▸ TASK TO COMPLETE:
Look below for the line containing "Instruction: Click the". Write out that line and the rest through the last one, exactly as they appear, but without pictures.

▸ DATA TO EXAMINE:
▼

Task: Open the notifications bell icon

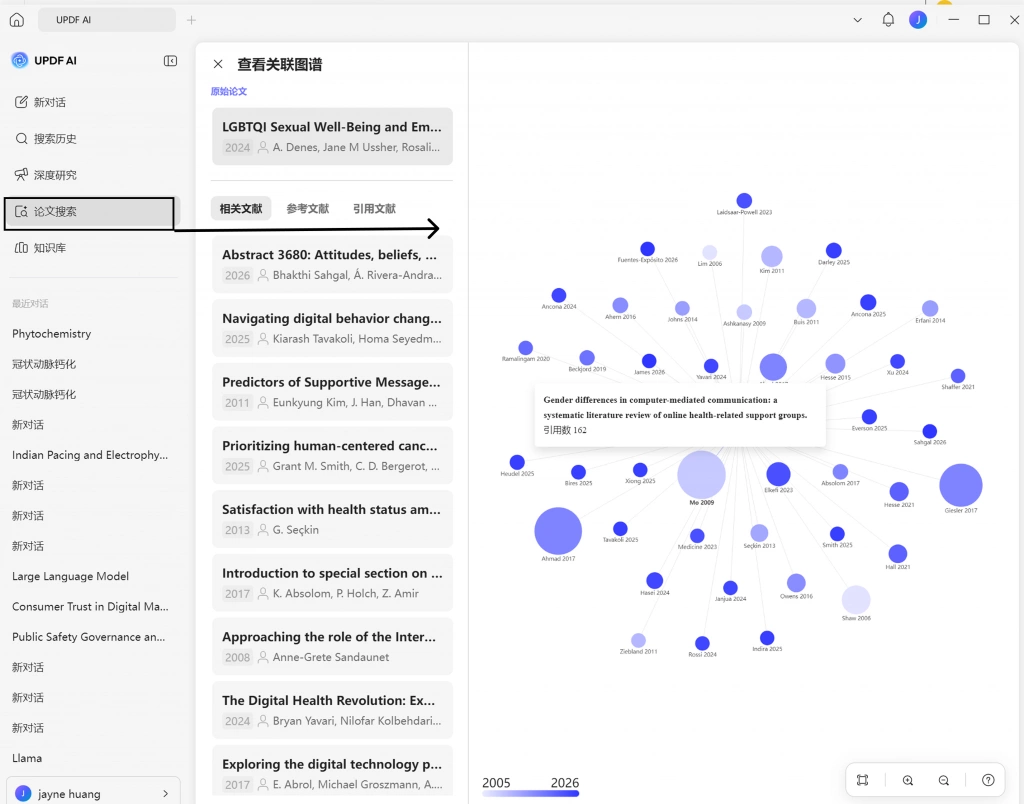Action: tap(888, 20)
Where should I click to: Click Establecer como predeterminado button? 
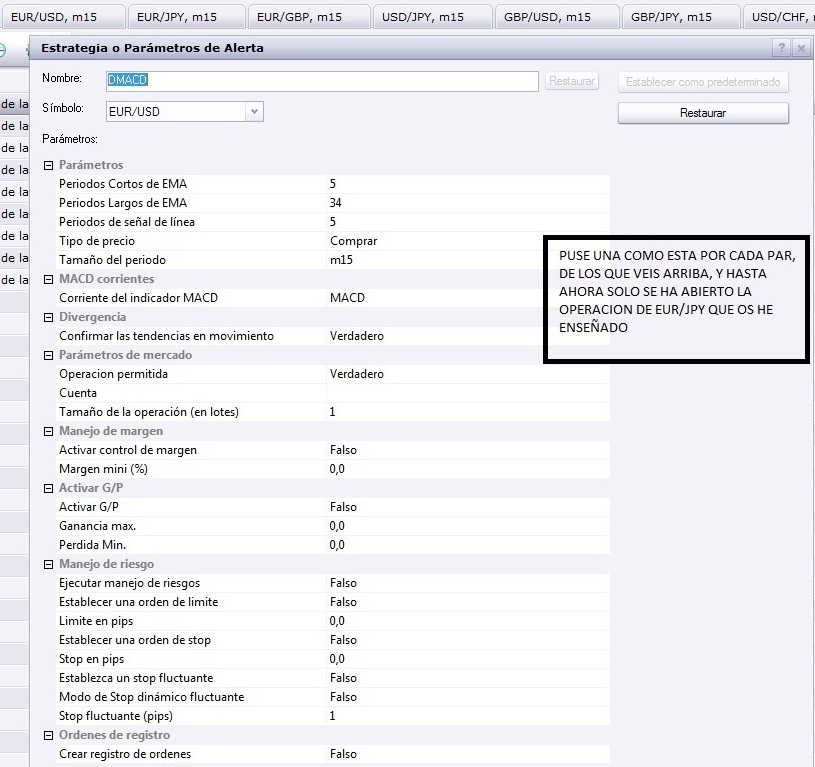pyautogui.click(x=703, y=82)
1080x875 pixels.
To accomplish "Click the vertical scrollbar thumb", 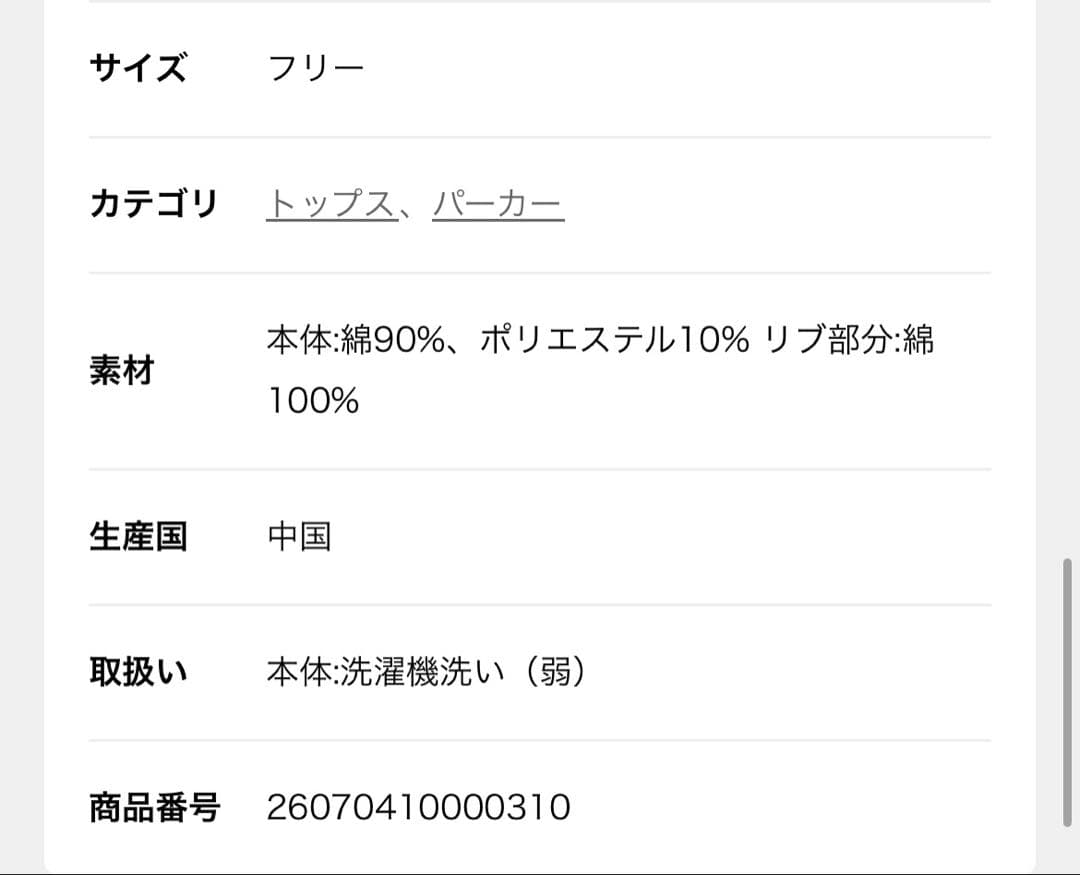I will 1068,692.
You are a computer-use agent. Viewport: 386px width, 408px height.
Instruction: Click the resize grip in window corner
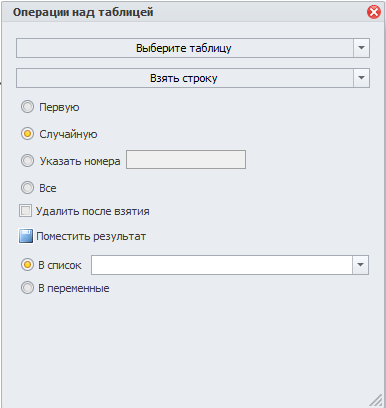click(377, 400)

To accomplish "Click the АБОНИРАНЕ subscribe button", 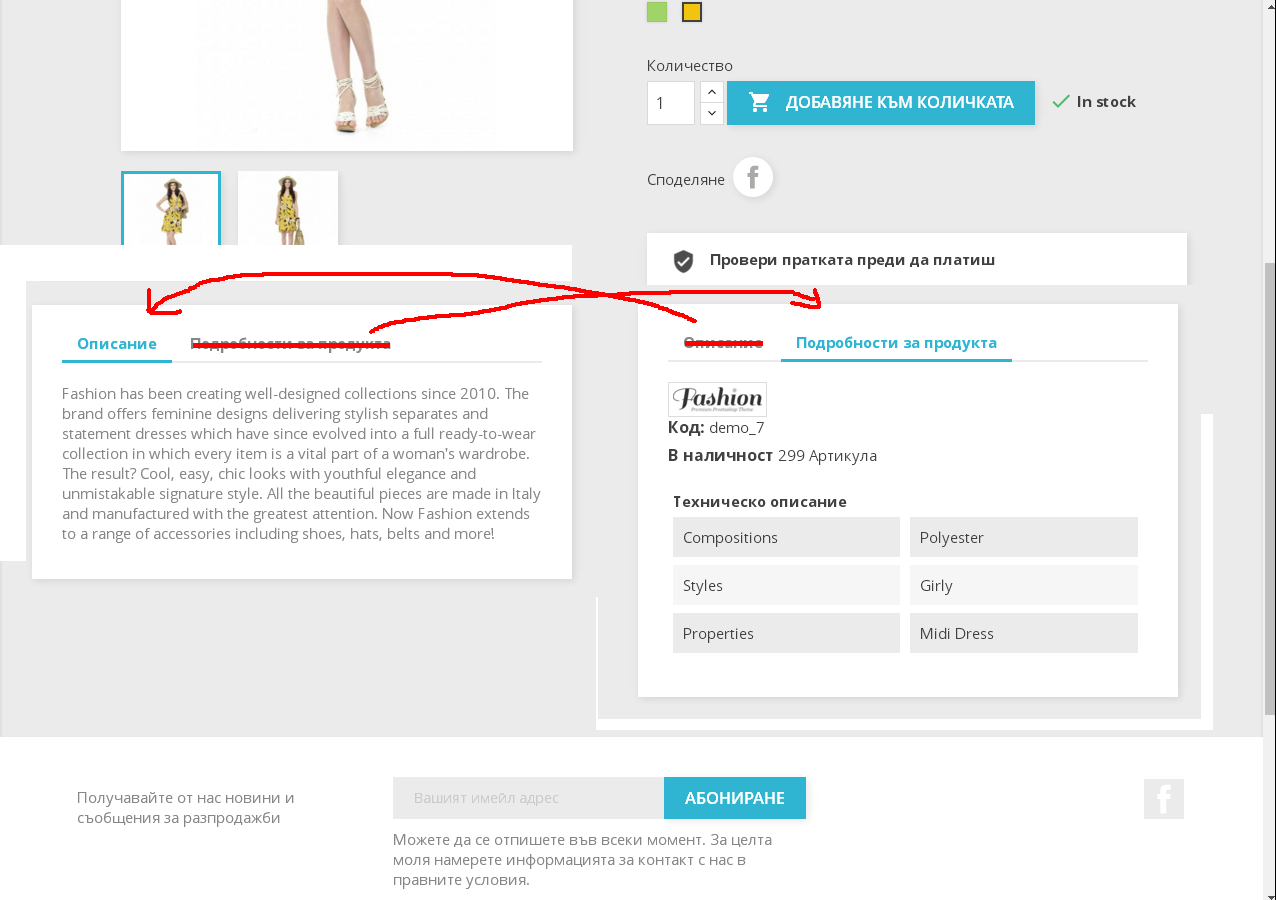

▲

▸ COMPLETED TASK:
Instruction: Click the resize grip in window corner
click(377, 400)

To accomplish "Click the АБОНИРАНЕ subscribe button", 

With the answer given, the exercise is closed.